:: CONSEGNA ::
Prosegui l'articolo sul dibattito per le iscrizioni scolastiche 2005/2006, partendo subito dopo la sua ultima frase.

:: ESTRATTO DEL TESTO ::
Direzione didattica di Pavone Canavese

(18.12.2004)


Polemica Andis-Confederali
Interviene Grilloparlante
(dal sito
www.scuolaggi.org)

Il dibattito sulle iscrizioni 2005/2006 e sui relativi modelli da usare è indice dello stato di incertezza che vive la scuola di questi tempi, nel bel mezzo di una Riforma incompiuta e soprattutto non condivisa. La stessa polemica, se così si può chiamare, e le differenze emerse tra l’Andis e i sindacati confederali torinesi vanno lette in questo contesto. E così anche l’intervento di Federico Niccoli su ScuolaOggi.

Il cuore dell’intervento di Niccoli sta nel rifiuto di un modello orario e scolastico “spezzatino”, con un ventaglio di opzioni possibili per i genitori quasi fossero al supermercato e non di fronte ad un’offerta formativa, coerente e motivata, che l’istituzione scolastica stessa propone all’utenza. Non ad una variegata e mutevole clientela, si badi bene, ma all’utenza scolastica di un determinato territorio. Niccoli rivendica quindi l’integrità e l’unitarietà del progetto educativo e curricolare della scuola, senza divisioni interne tra quota oraria obbligatoria, facoltativa/opzionale ed aggiuntiva, con motivazioni di ordine pedagogico ampiamente condivisibili.
Lascia invece un po’ più perplessi la proposta di un modello orario con due opzioni (tempo pieno di 40 ore con due insegnanti, comprensive del tempo mensa o tempo scuola di 30 ore con eventuale tempo mensa aggiuntivo). O meglio: questa proposta può essere coerentemente sostenuta nel caso di scuole che da anni sono strutturate interamente a tempo pieno. Occorre però tener presente la realtà (a Milano pochissimo diffusa ma in altre province o nel territorio nazionale maggioritaria) delle preesistenti classi a modulo.

:: SEZIONE DATI ::
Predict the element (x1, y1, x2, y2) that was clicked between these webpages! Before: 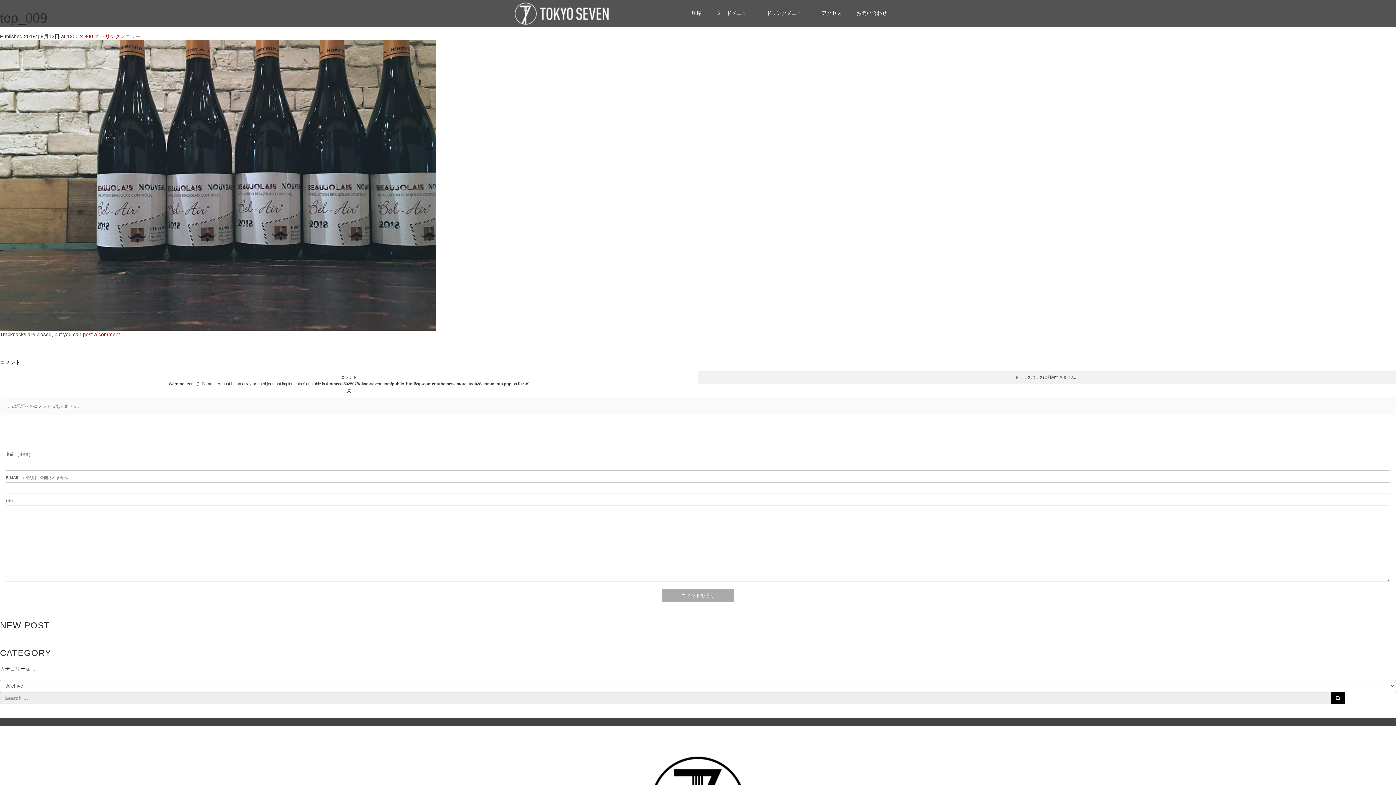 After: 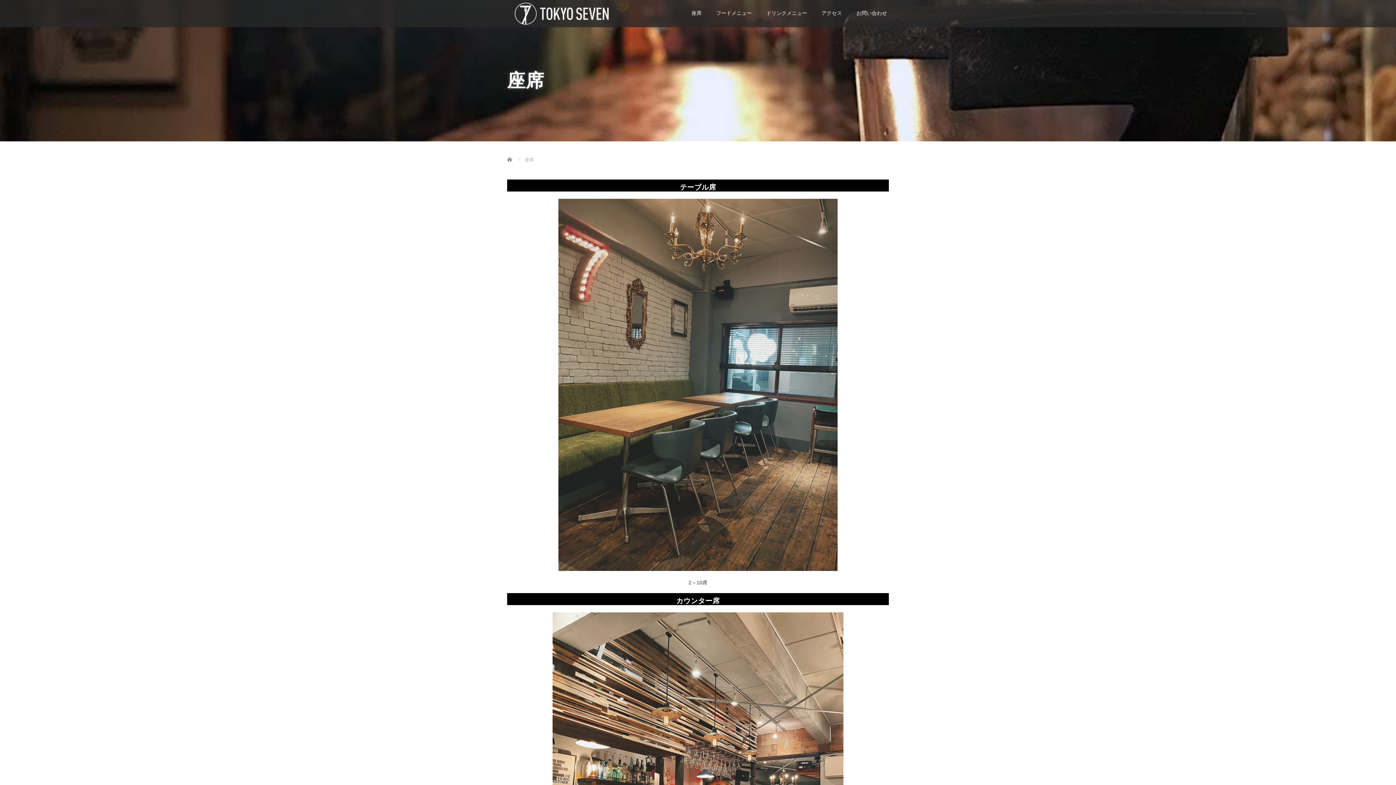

:: RISPOSTA ALLA CONSEGNA ::
Di fatto le 27 ore (elevabili a 30 con la lingua straniera dalla terza classe) erano già il modello orario e scolastico prevalente. Questo infatti era il “modulo didattico”, fulcro della legge 148/90, che ora la riforma Moratti vorrebbe abbattere, accanto al tempo pieno, con una concezione dell’orario scolastico e della scuola come “servizio a domanda individuale”, con una frammentazione di orari diversificati a seconda delle richieste del singolo genitore-cliente.

In questo senso l’alternativa che si può ragionevolmente proporre alle famiglie – specie nelle scuole ove vi erano già sia modulo che tempo pieno – può essere proprio la riproposta di questi due modelli orari ed organizzativi. E cioè: chi opta per un modello orario ridotto, un tempo scuola “breve”, il solo “tempo obbligatorio delle lezioni”, conferma l’iscrizione alle classi a modulo (27 ore in prima e seconda, con 1 o 2 rientri pomeridiani ed eventualmente possibilità di mensa), chi vuole un tempo scuola “lungo” conferma la scelta del tempo pieno (30 ore di lezione e 10 di mensa). D’altra parte non era proprio il Ministro Moratti, in un dibattito televisivo, a ripetere con tono rassicurante che dal punto di vista orario ed organizzativo “non cambia nulla”…?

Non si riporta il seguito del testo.